**Source passage:**
- - -
So he came to a town in Samaria
called Sychar, near the plot of ground Jacob had given to his son Joseph. Jacob’s
well was there, and Jesus, tired as he was from the journey, sat down by the
well. It was about noon.
When a Samaritan woman came to draw
water, Jesus said to her, “Will you give me a drink?” (His disciples had gone
into the town to buy food.)
The Samaritan woman said to him,
“You are a Jew and I am a Samaritan woman. How can you ask me for a drink?” (For
Jews do not associate with Samaritans.) Jesus answered her, “If you knew the
gift of God and who it is that asks you for a drink, you would have asked him
and he would have given you living water.”
“Sir,” the woman said, “you have nothing to draw with and
the well is deep. Where can you get this living water? Are you greater than our
father Jacob, who gave us the well and drank from it himself, as did also his
sons and his livestock?”
Jesus answered, “Everyone who drinks this water will be
thirsty again, but whoever drinks the water I give them will never thirst.
Indeed, the water I give them will become in them a spring of water welling up
to eternal life.”
The woman said to him, “Sir, give me
this water so that I won’t get thirsty and have to keep coming here to draw
water.” He told her, “Go, call your husband and come back.”
“I have no husband,” she replied.
Jesus said to her, “You are right
when you say you have no husband. The fact is, you have had five husbands, and
the man you now have is not your husband. What you have just said is quite
true.”
“Sir,” the woman said, “I can see that you are a prophet. Our
ancestors worshiped on this mountain, but you Jews claim that the place where
we must worship is in Jerusalem.”
“Woman,” Jesus replied, “believe me,
a time is coming when you will worship the Father neither on this mountain nor
in Jerusalem. You Samaritans worship what you do not know; we
worship what we do know, for salvation is from the Jews. Yet a time is coming
and has now come when the true worshipers will worship the Father in the Spirit
and in truth, for they are the kind of worshipers the Father seeks. God
is spirit, and his worshipers must worship in the Spirit and in truth.”
The
woman said, “I know that Messiah” (called Christ) “is coming. When he comes, he
will explain everything to us.” Then Jesus declared, “I, the
one speaking to you—I am he.”
Han is a Korean cultural trait which has many origins. It denotes
a collective feeling of oppression and isolation in the face of insurmountable
odds, including aspects of lament. The minjung theologian
Suh Nam-dong describes han
as unresolved resentment against injustices suffered, a sense of helplessness
because of the overwhelming odds, a feeling of acute pain in one's body, and an
urge to take revenge and to right the wrong—all these combined."
- - -
**Record list:**
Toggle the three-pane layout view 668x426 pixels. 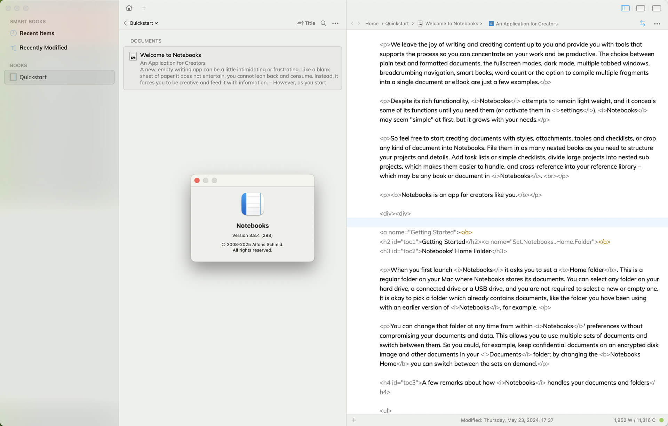point(625,8)
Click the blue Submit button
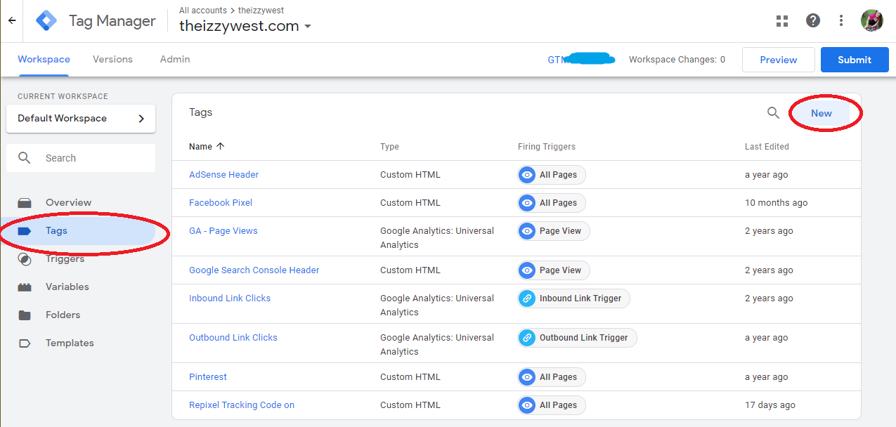Viewport: 896px width, 427px height. [x=855, y=60]
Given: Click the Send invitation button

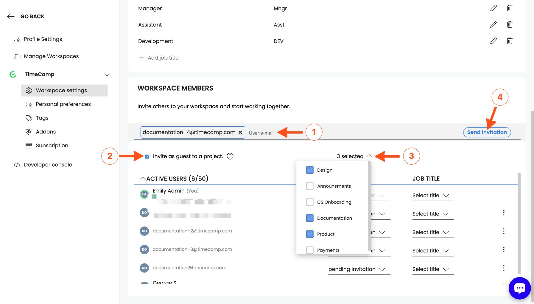Looking at the screenshot, I should point(487,132).
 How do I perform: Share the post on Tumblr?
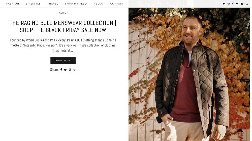(74, 70)
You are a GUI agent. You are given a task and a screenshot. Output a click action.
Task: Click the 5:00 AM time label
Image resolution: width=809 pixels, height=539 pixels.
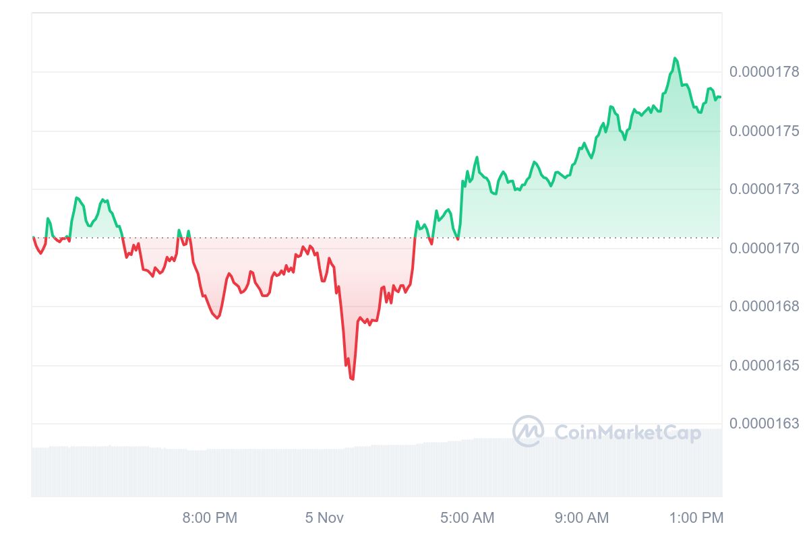tap(467, 518)
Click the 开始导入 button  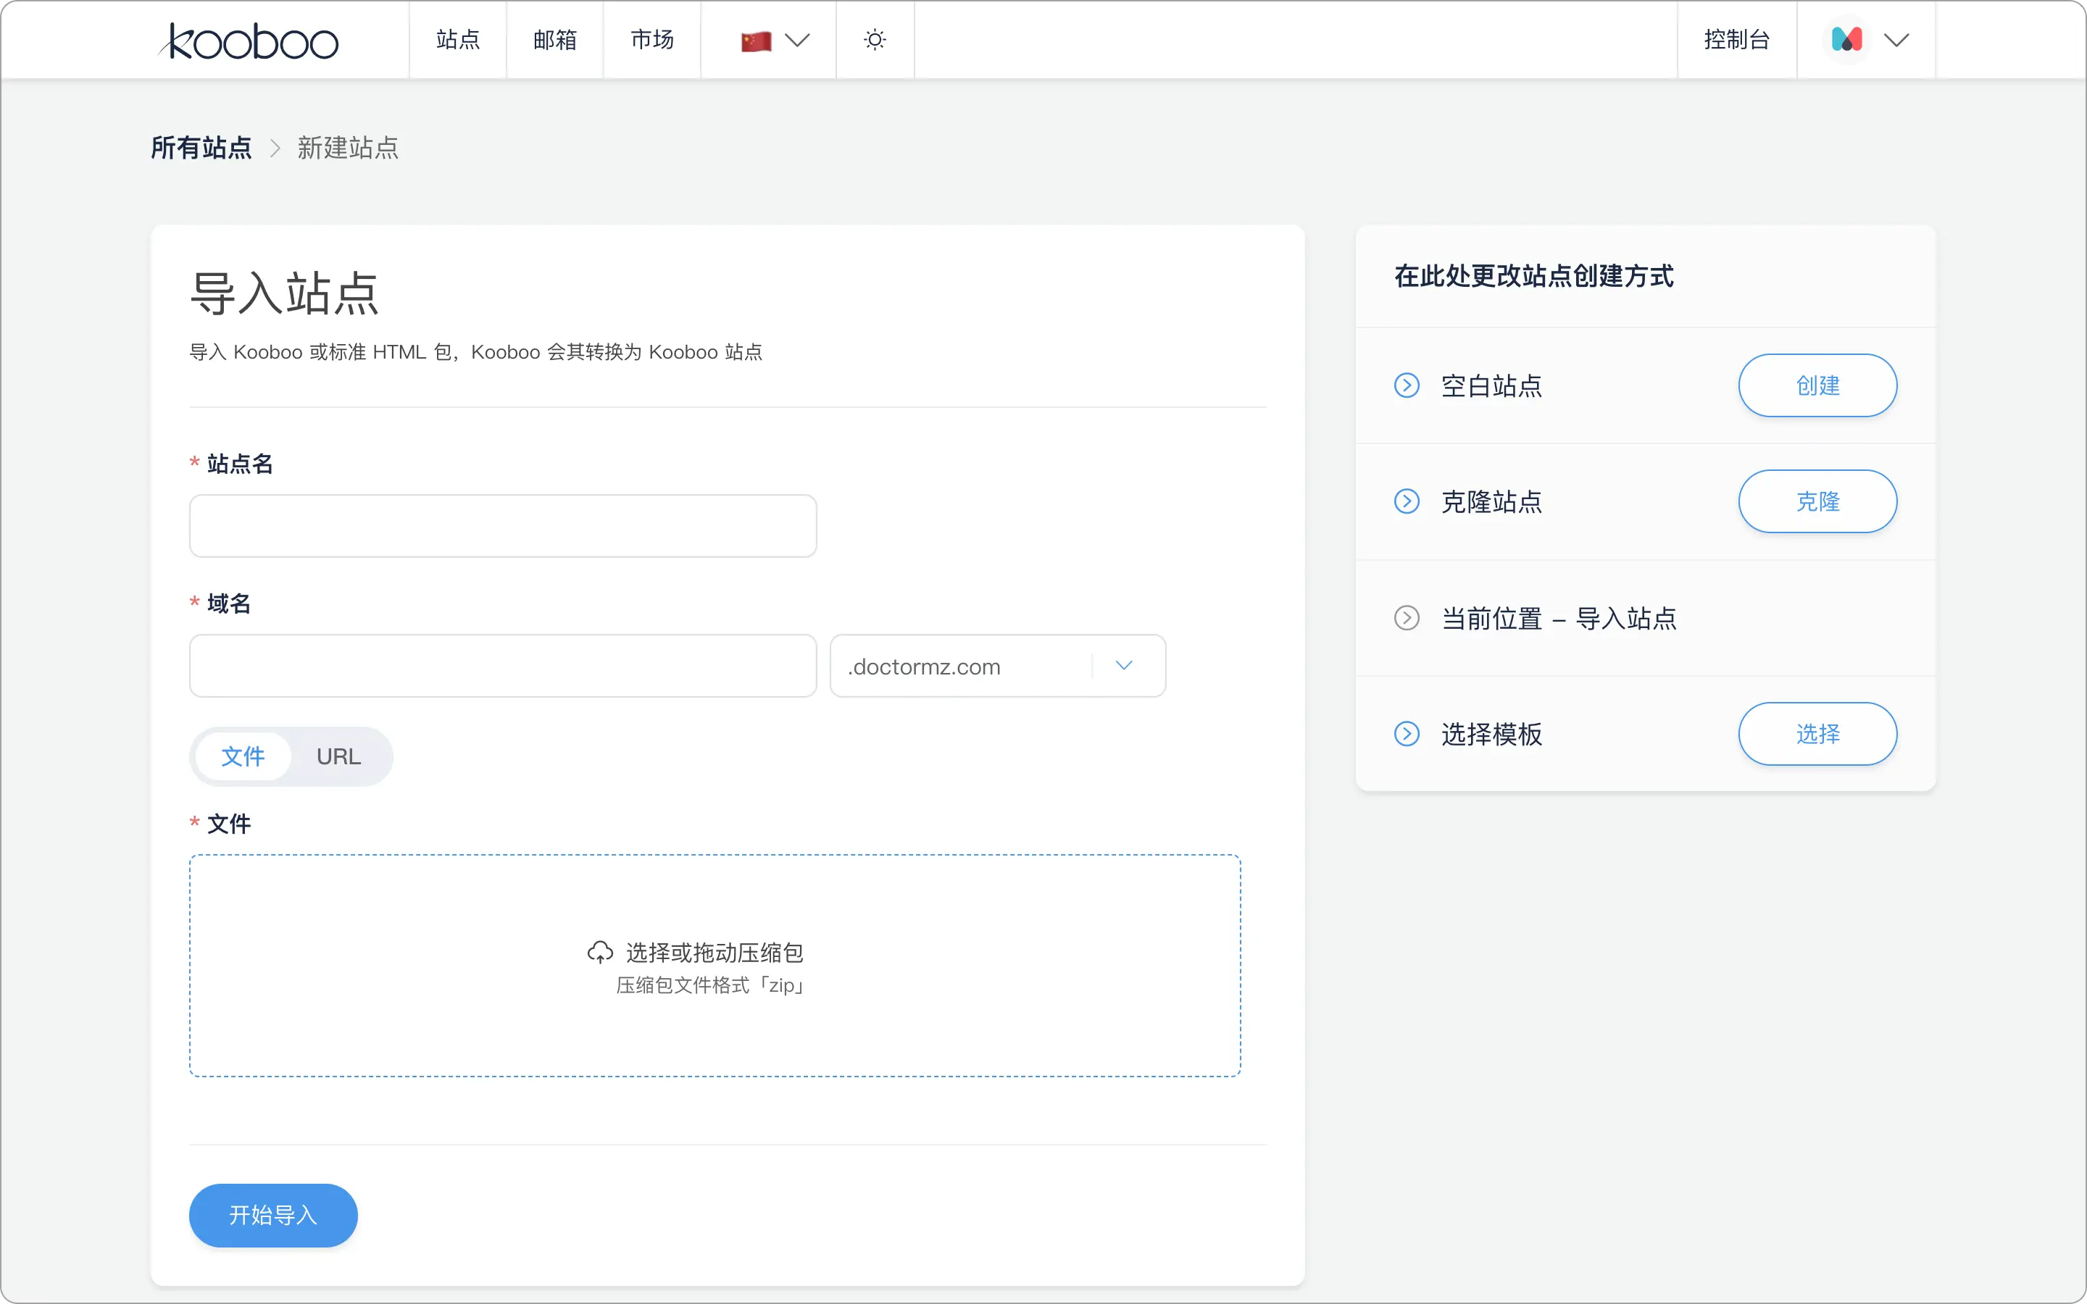coord(273,1215)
- - -
**Aim of the exercise:**
Please reproduce the source passage above word for word, between "The Samaritan woman" and "will never thirst.", inclusive.

**Full response:**
The Samaritan woman said to him,
“You are a Jew and I am a Samaritan woman. How can you ask me for a drink?” (For
Jews do not associate with Samaritans.) Jesus answered her, “If you knew the
gift of God and who it is that asks you for a drink, you would have asked him
and he would have given you living water.”
“Sir,” the woman said, “you have nothing to draw with and
the well is deep. Where can you get this living water? Are you greater than our
father Jacob, who gave us the well and drank from it himself, as did also his
sons and his livestock?”
Jesus answered, “Everyone who drinks this water will be
thirsty again, but whoever drinks the water I give them will never thirst.